Judul The Last Jedi agak sedikit
mengusik. Karena Jedi ini gak boleh bekeluarga apalagi pacaran, otomatis mereka
jomblo sampai akhir hayat. The Last Jedi seolah menekankan kalo ini adalah Jedi
terakhir. Padahal, di luar sana masih banyak jomblo-jomblo berkeliaran. Ini apa
sih?
Sebelum nonton, gue selalu berpikir
kalo penonton film ini paling cuma generasi 90-an ke bawah atau anak-anak
2000-an. Ternyata benar, di bioskop yang gue jadikan tempat nonton, isinya ya
generasi itu. Bahkan ada yang bawa anaknya yang berusia sekitar 6 atau 7 tahun.

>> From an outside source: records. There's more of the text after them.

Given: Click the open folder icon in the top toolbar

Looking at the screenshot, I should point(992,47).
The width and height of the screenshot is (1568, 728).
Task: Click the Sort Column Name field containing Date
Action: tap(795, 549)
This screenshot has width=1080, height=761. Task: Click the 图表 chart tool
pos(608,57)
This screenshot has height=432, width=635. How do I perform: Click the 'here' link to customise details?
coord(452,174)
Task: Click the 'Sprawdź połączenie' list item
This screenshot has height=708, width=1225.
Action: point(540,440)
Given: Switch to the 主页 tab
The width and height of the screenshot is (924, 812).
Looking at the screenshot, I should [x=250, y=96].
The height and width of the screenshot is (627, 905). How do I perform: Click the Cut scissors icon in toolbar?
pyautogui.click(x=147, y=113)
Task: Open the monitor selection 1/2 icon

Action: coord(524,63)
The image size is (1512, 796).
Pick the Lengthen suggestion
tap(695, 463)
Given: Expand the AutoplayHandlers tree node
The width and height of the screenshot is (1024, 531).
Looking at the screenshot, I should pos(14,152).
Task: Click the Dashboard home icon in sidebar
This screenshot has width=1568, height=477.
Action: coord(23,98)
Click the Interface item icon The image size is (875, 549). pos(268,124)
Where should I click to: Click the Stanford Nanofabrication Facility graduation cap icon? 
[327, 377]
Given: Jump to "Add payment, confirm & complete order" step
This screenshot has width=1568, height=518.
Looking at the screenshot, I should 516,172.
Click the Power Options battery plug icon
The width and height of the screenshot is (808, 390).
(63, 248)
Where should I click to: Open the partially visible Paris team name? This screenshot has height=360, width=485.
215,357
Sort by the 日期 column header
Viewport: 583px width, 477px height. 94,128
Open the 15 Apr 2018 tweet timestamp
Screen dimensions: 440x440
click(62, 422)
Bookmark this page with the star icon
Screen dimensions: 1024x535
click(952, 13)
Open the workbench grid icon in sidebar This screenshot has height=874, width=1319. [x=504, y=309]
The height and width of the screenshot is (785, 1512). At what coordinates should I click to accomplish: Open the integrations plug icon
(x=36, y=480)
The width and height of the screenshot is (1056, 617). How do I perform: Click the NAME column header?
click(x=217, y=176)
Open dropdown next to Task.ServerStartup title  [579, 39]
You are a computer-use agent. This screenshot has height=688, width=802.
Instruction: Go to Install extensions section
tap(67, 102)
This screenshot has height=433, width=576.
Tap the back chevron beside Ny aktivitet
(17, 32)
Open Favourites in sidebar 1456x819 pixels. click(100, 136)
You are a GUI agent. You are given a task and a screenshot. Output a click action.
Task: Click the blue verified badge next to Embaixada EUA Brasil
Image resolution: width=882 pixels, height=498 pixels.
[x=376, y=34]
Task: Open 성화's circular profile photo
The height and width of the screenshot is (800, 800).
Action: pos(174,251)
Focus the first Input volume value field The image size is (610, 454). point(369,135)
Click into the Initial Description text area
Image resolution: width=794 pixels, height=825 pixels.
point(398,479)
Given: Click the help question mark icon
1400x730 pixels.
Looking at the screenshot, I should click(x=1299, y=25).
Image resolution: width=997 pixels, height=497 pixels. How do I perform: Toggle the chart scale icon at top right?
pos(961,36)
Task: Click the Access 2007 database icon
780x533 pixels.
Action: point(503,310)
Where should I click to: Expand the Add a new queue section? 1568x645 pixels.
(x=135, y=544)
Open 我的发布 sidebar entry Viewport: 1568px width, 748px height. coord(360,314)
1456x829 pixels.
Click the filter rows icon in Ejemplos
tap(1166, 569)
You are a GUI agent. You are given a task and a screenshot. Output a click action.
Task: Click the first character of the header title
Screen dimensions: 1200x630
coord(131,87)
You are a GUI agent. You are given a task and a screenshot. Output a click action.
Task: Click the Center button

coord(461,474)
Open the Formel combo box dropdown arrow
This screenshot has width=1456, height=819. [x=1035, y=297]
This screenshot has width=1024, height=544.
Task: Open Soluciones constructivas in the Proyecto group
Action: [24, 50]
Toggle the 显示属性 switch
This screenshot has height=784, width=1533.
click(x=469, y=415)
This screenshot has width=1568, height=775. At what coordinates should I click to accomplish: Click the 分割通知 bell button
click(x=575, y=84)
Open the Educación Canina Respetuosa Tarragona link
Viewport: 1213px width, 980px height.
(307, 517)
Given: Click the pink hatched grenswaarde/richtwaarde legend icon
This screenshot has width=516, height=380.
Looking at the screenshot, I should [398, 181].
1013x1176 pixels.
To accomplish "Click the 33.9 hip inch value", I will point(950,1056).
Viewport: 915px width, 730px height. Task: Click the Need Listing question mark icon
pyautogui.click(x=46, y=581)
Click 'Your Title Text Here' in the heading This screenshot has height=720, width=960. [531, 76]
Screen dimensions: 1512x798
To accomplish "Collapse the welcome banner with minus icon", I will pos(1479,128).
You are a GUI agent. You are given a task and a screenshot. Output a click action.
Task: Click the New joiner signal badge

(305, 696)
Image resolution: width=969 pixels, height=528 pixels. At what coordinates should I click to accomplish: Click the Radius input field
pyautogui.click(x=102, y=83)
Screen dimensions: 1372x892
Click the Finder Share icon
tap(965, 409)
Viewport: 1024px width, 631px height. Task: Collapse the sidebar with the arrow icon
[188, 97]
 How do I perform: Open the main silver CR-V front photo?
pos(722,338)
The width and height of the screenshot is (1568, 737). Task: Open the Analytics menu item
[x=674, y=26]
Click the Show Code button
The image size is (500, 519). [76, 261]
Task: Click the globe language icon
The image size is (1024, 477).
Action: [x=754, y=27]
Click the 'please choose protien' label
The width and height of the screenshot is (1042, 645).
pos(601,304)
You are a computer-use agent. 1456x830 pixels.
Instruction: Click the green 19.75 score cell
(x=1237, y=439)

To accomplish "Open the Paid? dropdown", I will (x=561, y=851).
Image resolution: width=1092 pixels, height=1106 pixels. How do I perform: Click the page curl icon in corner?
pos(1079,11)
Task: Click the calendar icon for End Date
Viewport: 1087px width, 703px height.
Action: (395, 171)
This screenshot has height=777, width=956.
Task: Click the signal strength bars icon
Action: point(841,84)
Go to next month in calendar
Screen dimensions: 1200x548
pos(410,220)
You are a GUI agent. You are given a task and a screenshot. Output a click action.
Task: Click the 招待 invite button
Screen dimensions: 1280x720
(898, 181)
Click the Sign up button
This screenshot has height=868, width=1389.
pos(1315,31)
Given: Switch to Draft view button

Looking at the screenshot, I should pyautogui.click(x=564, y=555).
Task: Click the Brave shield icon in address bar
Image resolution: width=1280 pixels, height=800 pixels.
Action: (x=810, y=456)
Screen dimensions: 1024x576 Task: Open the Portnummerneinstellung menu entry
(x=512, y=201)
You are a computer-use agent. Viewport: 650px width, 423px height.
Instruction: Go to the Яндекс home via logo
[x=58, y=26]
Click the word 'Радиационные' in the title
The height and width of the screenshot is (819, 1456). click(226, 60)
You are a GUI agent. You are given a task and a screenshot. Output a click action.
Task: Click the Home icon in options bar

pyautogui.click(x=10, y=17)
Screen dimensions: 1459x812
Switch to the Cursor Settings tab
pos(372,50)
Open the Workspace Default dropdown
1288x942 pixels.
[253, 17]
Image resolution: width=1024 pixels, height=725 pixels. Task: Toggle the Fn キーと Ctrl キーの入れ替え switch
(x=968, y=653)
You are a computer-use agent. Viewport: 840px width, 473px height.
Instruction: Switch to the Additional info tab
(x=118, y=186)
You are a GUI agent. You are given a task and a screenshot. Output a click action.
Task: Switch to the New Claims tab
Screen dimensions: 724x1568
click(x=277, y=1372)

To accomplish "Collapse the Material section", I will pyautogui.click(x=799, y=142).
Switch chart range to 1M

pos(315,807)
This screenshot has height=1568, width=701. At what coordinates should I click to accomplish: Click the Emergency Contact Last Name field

Tapi untungnya gak berisik. Ada banyak cewek-cewek juga yang nonton. Seketika,
gue pengen bilang, “Mau kah kamu menjadi belahan jiwaku?” ke mereka.
Film ini sedikit terasa seperti remake Empire Strikes Back. Tapi gak ada
twist busuk “Luke, I’m your Father.” Dan gue yakin, ketika siapa orang tua Rey
terungkap, para fans fanatik Star Wars akan kegirangan dan teriak “YEAH! MANTAP!”
Hal yang paling gue suka di film ini
adalah chemistry antara Rey dan Kylo
Ren aka Ben Solo yang nyenengin banget. Durasinya yang panjang mungkin bikin
kita mikir dua kali buat nonton, tapi ternyata gak secapek itu. Gue malah
ngerasa film ini kurang. Ketika keluar bioskop, gue ngerasa ada perasaan gak
ikhlas di dalam hati dan pengen cepet-cepet nonton film selanjutnya.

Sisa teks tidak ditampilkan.